**TASK BRIEF**
Find, in the records below, the line that contains "This screenshot has width=369, height=277." and the line that contains "Task: Open the Raushan". Copy those two lines and everything between them exactly, but not the pictures.

**THE INPUT**
----

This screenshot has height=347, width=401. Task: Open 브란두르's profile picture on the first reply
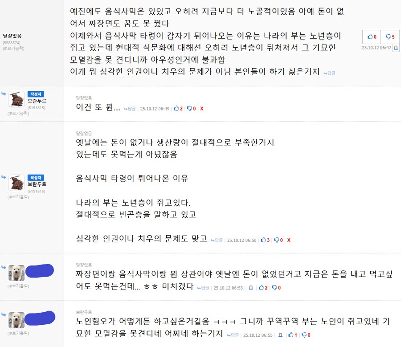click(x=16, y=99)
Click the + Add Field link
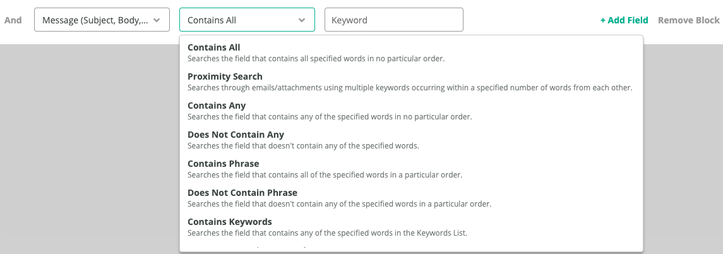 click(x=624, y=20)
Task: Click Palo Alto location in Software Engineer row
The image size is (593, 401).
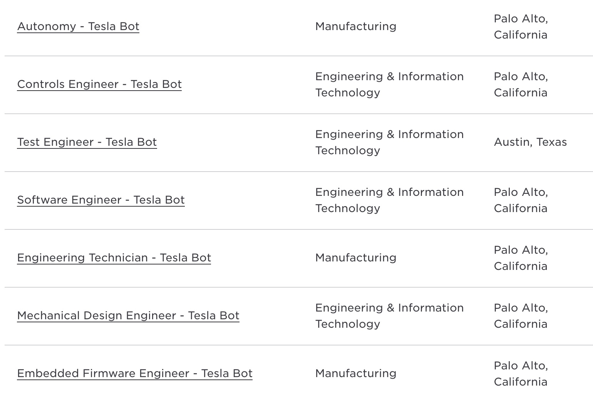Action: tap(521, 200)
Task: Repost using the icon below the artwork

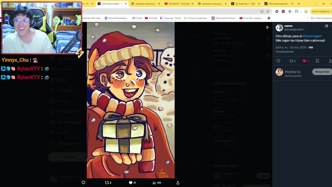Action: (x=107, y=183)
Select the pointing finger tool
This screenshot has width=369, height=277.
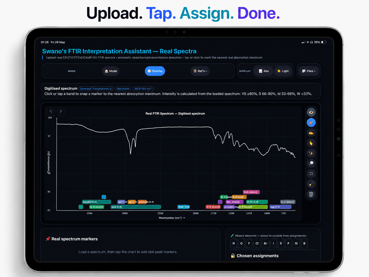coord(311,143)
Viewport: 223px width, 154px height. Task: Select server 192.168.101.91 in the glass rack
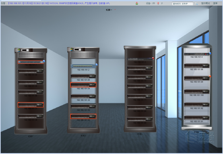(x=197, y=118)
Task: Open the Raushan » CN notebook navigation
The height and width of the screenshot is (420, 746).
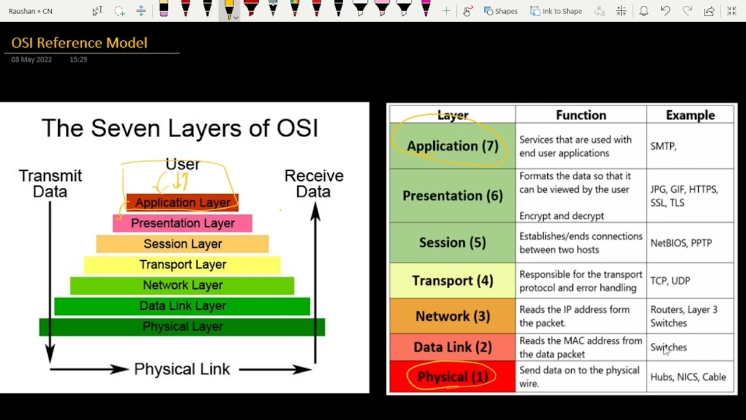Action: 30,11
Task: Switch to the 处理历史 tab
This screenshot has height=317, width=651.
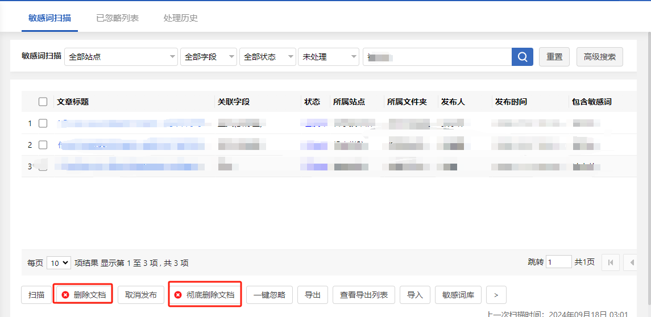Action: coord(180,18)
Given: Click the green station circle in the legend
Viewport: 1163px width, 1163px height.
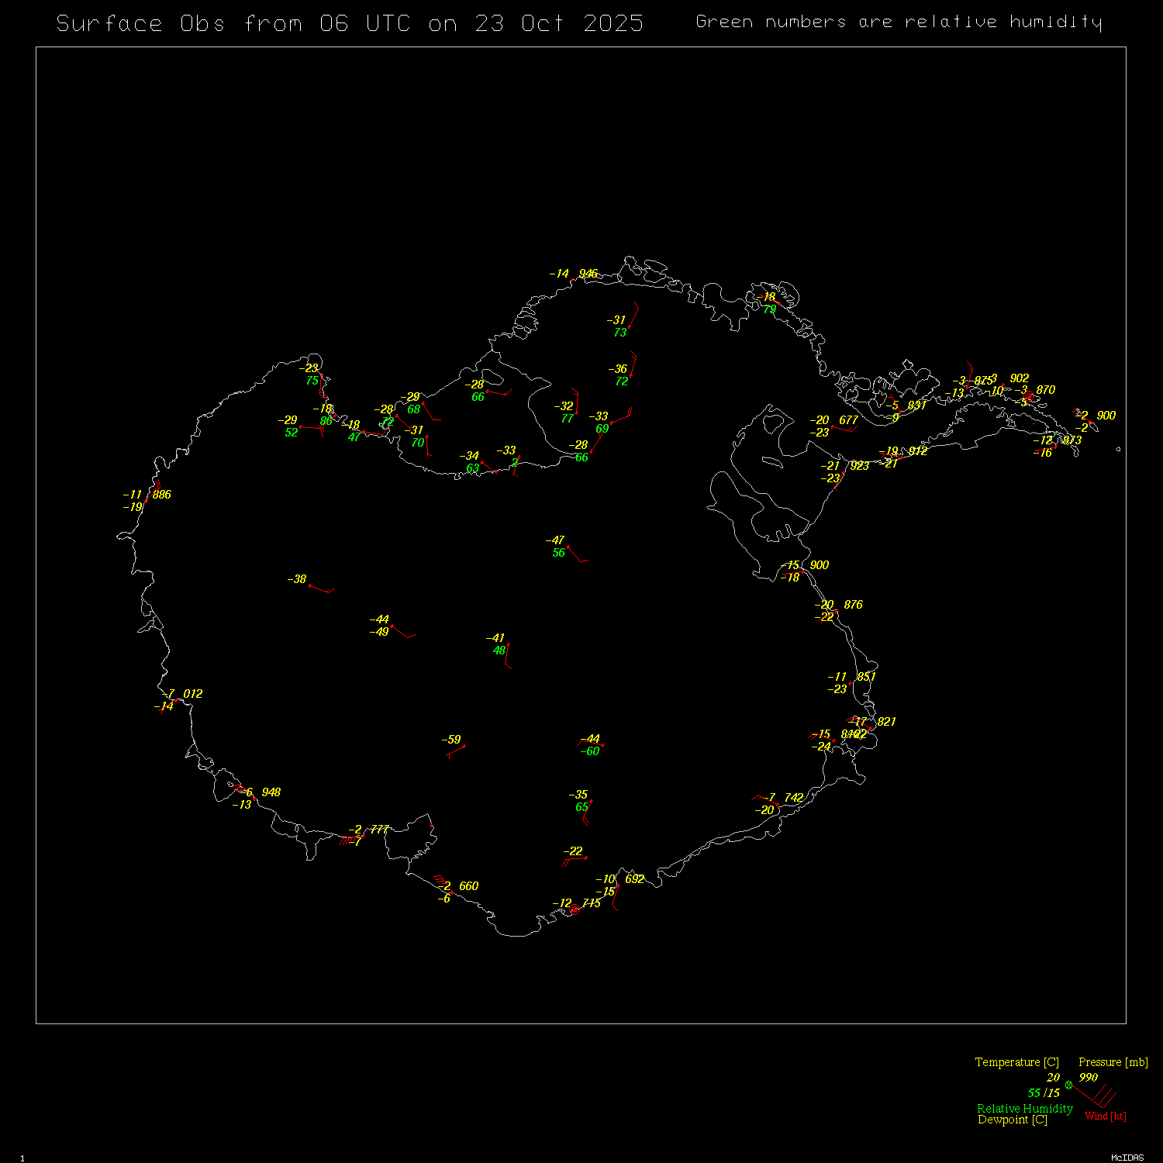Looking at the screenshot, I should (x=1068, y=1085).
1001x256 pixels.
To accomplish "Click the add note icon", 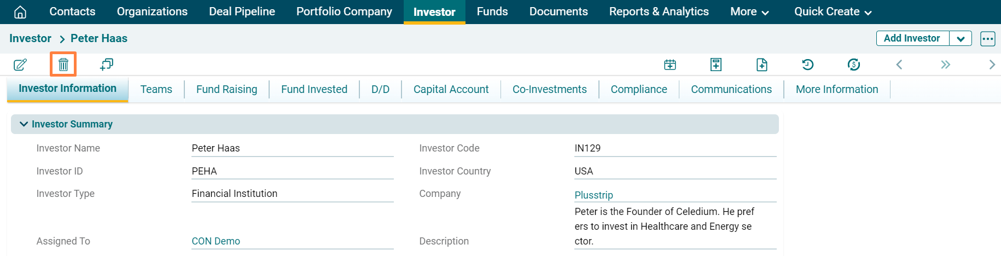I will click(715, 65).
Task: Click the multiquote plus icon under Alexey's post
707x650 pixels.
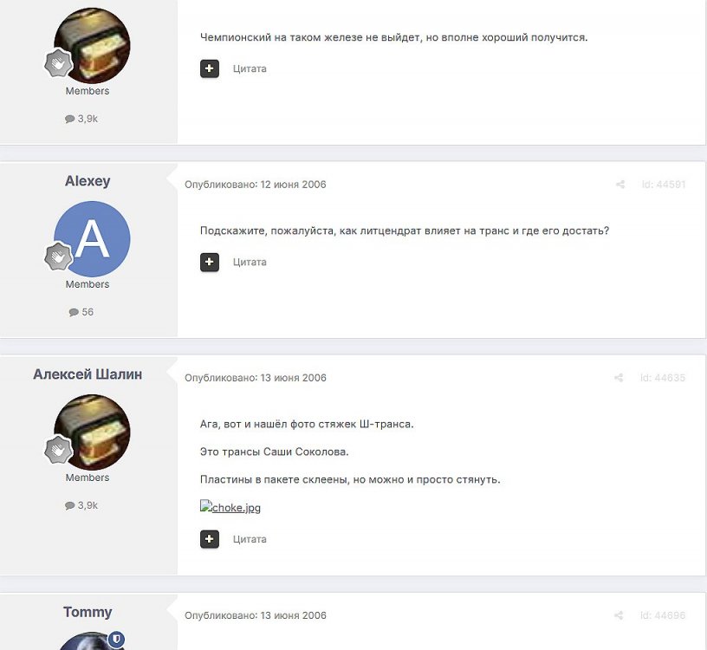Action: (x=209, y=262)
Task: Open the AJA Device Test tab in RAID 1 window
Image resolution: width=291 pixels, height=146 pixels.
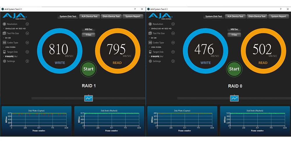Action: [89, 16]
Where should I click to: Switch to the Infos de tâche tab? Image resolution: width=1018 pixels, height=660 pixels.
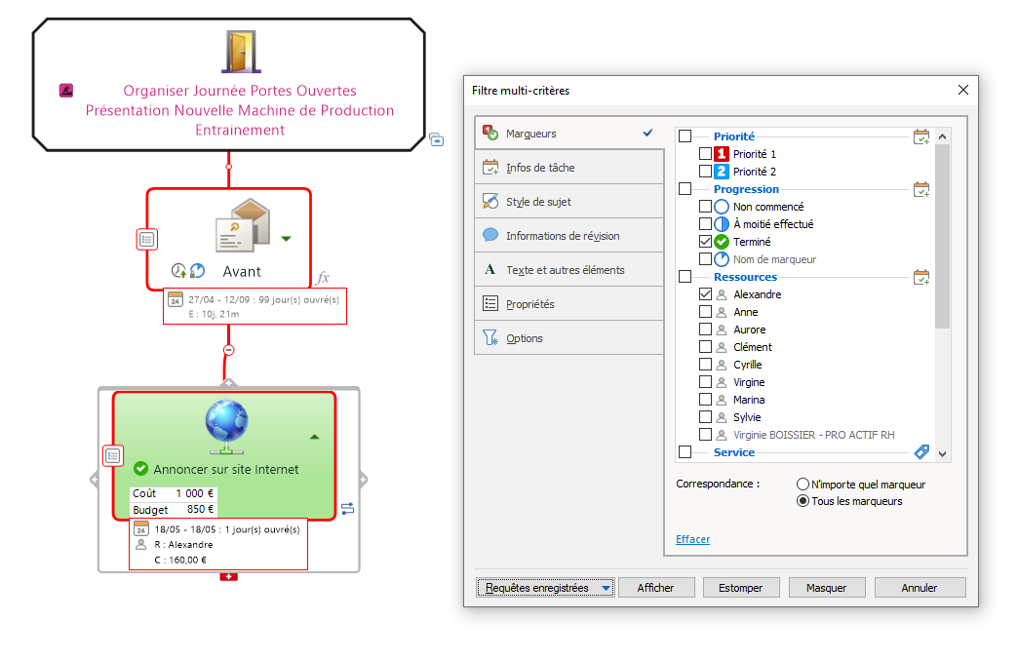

----

**YOUR SOLUTION**
This screenshot has width=369, height=277.
coord(311,143)
Viewport: 223px width, 154px height. Task: Select server 192.168.101.91 in the glass rack
(x=197, y=118)
Task: Open the Raushan » CN notebook navigation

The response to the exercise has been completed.